Gowers took an unsolved problem and threw it open, via his blog, to anyone who wanted to try and solve it. Of course, he was not the only mathematician to blog regularly. But he was the first to use it as a collaborative tool. And he did not want to start with anything easy. The goal was to prove part of the Density Hales-Jewett theorem, a thorny problem concerning bizarre structures that are a bit like noughts-and-crosses boards, except that they exist in multiple imaginary dimensions. The theorem says that a game played on one of these boards cannot remain undecided for long, as a player would be forced to make a line after filling only a tiny fraction of the board. The problem has no immediate practical application, but the field from which it is drawn—combinatorics—is a powerful tool for researchers in areas such as computer science and genetics. And it had defeated top mathematicians for years, including Gowers, who has won the Fields Medal, his discipline’s most prestigious prize.

On 1st February, Gowers started a series of posts outlining the problem. Then he waited. At first nothing happened. After seven hours the first comment arrived. But what started soon snowballed. Five weeks later, almost 30 people had made some 800 significant contributions. In March, Gowers declared the problem solved. “That is not the time that sort of problem is supposed to take,” he said afterwards.

Could the team have achieved the same result by sitting down together? Perhaps. Maybe they just got lucky. But the success of the Polymath project, as Gowers calls his experiment, may mean something more.

An online dialogue is stretched out in time; a conversation with long pauses between contributions.

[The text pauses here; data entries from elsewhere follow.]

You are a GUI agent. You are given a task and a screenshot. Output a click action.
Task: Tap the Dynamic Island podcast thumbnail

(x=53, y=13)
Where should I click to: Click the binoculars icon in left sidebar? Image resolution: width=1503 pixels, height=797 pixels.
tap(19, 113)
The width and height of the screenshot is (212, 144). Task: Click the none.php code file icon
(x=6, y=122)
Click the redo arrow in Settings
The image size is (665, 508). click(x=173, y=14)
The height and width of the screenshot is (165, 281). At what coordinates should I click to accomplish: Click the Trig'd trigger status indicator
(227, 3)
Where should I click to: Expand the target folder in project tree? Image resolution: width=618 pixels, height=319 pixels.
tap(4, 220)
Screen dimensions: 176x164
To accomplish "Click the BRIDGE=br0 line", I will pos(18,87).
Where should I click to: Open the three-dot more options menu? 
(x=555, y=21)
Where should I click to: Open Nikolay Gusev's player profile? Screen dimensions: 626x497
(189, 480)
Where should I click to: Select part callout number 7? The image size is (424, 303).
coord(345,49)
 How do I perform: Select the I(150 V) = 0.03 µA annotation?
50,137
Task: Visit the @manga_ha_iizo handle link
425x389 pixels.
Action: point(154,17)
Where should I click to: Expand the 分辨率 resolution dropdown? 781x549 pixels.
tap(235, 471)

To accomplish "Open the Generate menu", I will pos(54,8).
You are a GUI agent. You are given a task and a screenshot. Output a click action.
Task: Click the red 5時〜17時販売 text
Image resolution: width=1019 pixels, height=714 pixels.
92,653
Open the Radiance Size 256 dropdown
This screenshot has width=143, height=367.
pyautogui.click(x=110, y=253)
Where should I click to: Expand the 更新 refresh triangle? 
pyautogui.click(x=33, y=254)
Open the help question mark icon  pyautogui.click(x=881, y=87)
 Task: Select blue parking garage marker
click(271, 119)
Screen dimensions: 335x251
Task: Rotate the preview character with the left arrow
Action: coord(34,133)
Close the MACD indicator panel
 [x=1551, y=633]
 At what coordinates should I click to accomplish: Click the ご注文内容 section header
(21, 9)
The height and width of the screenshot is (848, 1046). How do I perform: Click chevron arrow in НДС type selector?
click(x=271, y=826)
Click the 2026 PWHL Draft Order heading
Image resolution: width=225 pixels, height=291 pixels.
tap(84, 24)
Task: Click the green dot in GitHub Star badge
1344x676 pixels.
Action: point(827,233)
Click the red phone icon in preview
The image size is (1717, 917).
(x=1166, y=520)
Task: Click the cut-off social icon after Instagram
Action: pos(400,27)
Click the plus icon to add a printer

This allows the freedom to think before replying, which gives younger and less established participants the confidence to chip in. It also allows for more reflective and thoughtful responses. Michael Nielsen, a physicist who is working on a book about the future of science, thinks that the Polymath approach will make maths more efficient. He likens collaboration between mathematicians to a market of buyers and sellers. Researchers have knowledge that their peers can make use of, but, like traders of real goods, they can’t do business unless they can communicate. Just as reducing barriers to communication makes markets more efficient and increases economic wealth, online collaboration can boost mathematical wealth.

While many businesses and creative industries have already latched on to this, there are now tentative signs that science is catching on too. Some chemistry labs have “open notebooks”: online records of their experiments, accessible to all. Garrett Lisi, a theoretical physicist who is trying to combine quantum mechanics and general relativity into a “theory of everything,” takes a similar approach. And nearly 3,000 questions have been submitted to Math Overflow, a website where mathematicians discuss bite-sized problems. At least four more Polymath projects are now underway, with several more being developed. The model might also turn out to be suited to related fields like theoretical physics.

But even if subsequent projects fail to replicate the speed of the original, Polymath should remind us that collaboration has much to offer. At several key moments in Wiles’s seven-year journey with Fermat’s last theorem, he needed help to continue. A glance at a paper by another mathematician provided inspiration; a chance comment by his old supervisor alerted him to work that proved critical. And with Gowers’s Polymath project, the churn of ideas was far more rapid than a mathematician working alone could ever have achieved. Proposals were made and abandoned almost daily. The system seemed to eliminate the blank moments that all mathematicians experience, the times when they say they feel like a blind man stumbling around an unfamiliar room. “As a solitary mathematician I really do spend a lot of time thinking about what on Earth I’m going to do next,” says Gowers. “That didn’t happen during Polymath.”